The reader may argue that this is not so, but then, do not forget US President Barack Obama’s midterm sometime between 2009 and 2010. Much of the American Electorate appeared to have gotten amnesia. Millions of US voters forgot that the recession of 2007-2009 was caused by a President George Walker Bush. Bush created an uncontrollable deficit driven economic culture.

This was a Modus Vivendi that at the end of that President’s term blew up a housing bubble filled with bad mortgages. This soon became unsustainable and the vast balloon burst, causing the worst global recession since the Great Depression of the 1930s. Obama spent his First term correcting a huge economic anomaly.

And who eventually got the blame for the poor US economy? Yes, it was the Incumbent Barack Obama and the Democratic Party who paid the political price for George Bush’s economic funk at Mid Term Congressional elections.

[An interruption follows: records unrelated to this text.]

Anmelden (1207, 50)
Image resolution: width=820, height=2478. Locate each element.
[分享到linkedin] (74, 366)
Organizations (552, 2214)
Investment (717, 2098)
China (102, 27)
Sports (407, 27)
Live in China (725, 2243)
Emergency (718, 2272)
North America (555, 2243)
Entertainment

The US Leader also had the difficult task of getting US troops out from a disastrous military expedition into Iraq. This was a thoughtless military gamble by a President Bush obsessed with culling the Tyrant Saddam Hussein: an adventure that cost thousands of innocent lives. It also cost the US taxpayer over a trillion dollars.

So why use the US model for a much smaller Virgin Islands? Well, it is an analogy that states that voter memory loss is not unusual. The incumbents usually bear the cost of the failures of former governments. And the same is happening in the Virgin Islands.

Voters appear to have forgotten 2007-2011, with a litany of financial shenanigans, including millions of dollars spent on cronyism and consultancy driven politics that has had zero benefit to the Virgin Islands.

And that includes a green house project yet to produce anything for the dining table, and a European company brought in to sell water to the local population that may be looking for water forever, and financed by the Virgin Islands taxpayer. Add a hospital project that has been going nowhere for years, that at last appears to be heading somewhere.

But no! It appears voters have forgotten already. And the present incumbents have become the bogeymen, albeit aided by an opposition press machine that appears to have the inside scoop on various ‘sensitive matters.’